::: PASSAGE CHOISI
Juno de Jason Reitman avec Ellen Page, Michael Cera et Jennifer Garner (2008)

23 juillet 2008

Bienvenue au cottage

Deux malfrats du dimanche tiennent une fille en otage afin d'obtenir une belle rançon et se réfugient dans un cottage perdu pour procéder tranquillement à leurs méfaits. Les deux types forment évidemment un couple très mal assorti, l'un est gaffeur et dans la lune tandis que l'autre est facilement agressif et beaucoup plus terre-à-terre. Ils sont tous les deux incarnés par des acteurs de seconds plans, parmi lesquels Andy Serkis (cet acteur qui, habituellement, joue avec des capteurs sur tout le corps et bosse sur fond vert - on a en effet déjà pu apprécier ses talents en imitation de primates quand il interprétait Gollum ou King Kong). Quant à la jeune fille, il s'agit d'une sorte de call-girl de luxe, au caractère tenace et disposant de plus d'un tour dans son sac. Elle est jouée par Jennifer Ellison, une Pamela Anderson british du pauvre, avec les seins moins gonflés, certes, mais avec semble-t-il un talent identique et les mêmes ambitions artistiques. L'autre malfrat, élément le moins intéressant du trio, est incarné par un sosie d'Olivier Gourmet.




Chose très à la mode, Bienvenue au Cottage se veut à la croisée de plusieurs genres : la comédie, le film de gangsters et, finalement, le film d'horreur car qui dit cottage perdu, dit forcément attardé mental psychopathe consanguin traînant dans les parages (la campagne, quelle horreur !). Comme souvent, ce mélange ne fonctionne à aucun moment. Le début du film, qui tend davantage vers la comédie de type buddy-movie, est d'une platitude et d'un ennui sans nom, le film ne parvient alors qu'à être agaçant quand il essaie laborieusement de faire rire. Les rares rebondissements sont très téléphonés et on en vient à se moquer complètement de l'intrigue. Le film bascule ensuite dans l'épouvante, en conservant bien sûr ses allures de parodie minable, et le réalisateur nous gratifie au passage de quelques plans gores peu ragoûtants dont on pourra légitimement se demander l'utilité au sein d'une œuvre qui, jusque là, avait tout l'air d'un divertissement familial totalement raté.




Une fois le film terminé, on se demande ce qui a pu motiver Paul Andrew Williams à écrire et réaliser cette œuvre ; et on se dit surtout qu'on devrait une bonne fois pour toutes abandonner ce principe idiot qui consiste à venir à bout d'un film quand celui-ci a été bien entamé. A oublier !


Bienvenue au cottage de Paul Andrew Williams avec Andy Serkis, Jennifer Ellison et Reece Shearsmith (2008)
::::::
**CONSIGNES À SUIVRE**:
- 1) Reproduisez mot pour mot le morceau de la critique de Bienvenue au cottage qui commence par les mots contenant "Une fois le" et finit par "A oublier !".
- 2) D'après la critique de Bienvenue au cottage, quels personnages Andy Serkis a-t-il déjà interprétés ?
- 3) Pour chacune des affirmations suivantes, dites si elle est conforme ou non à la critique de Bienvenue au cottage, en citant les mots du texte qui le montrent.
(a) La jeune fille retenue en otage est jouée par Jennifer Ellison.
(b) Selon la critique, le mélange des genres fonctionne bien.
(c) Le début du film penche surtout vers le film d'horreur.
::: DONNÉES FOURNIES
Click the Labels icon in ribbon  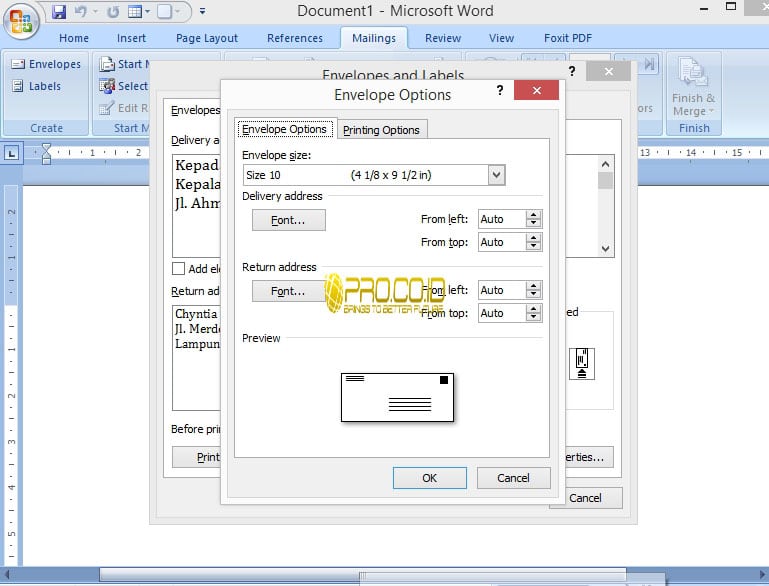click(x=18, y=86)
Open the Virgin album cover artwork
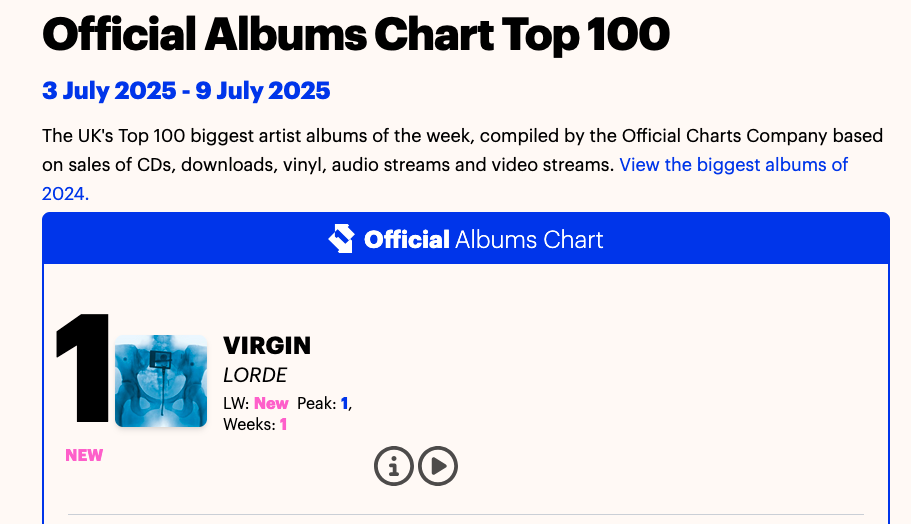The height and width of the screenshot is (524, 911). coord(161,381)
::::::
**CORRIGÉS COMPLETS**:
- 1)
Une fois le film terminé, on se demande ce qui a pu motiver Paul Andrew Williams à écrire et réaliser cette œuvre ; et on se dit surtout qu'on devrait une bonne fois pour toutes abandonner ce principe idiot qui consiste à venir à bout d'un film quand celui-ci a été bien entamé. A oublier !

- 2) Gollum et King Kong.

- 3)
(a) Oui : « Elle est jouée par Jennifer Ellison ».
(b) Non : « ce mélange ne fonctionne à aucun moment ».
(c) Non : « Le début du film, qui tend davantage vers la comédie de type buddy-movie ».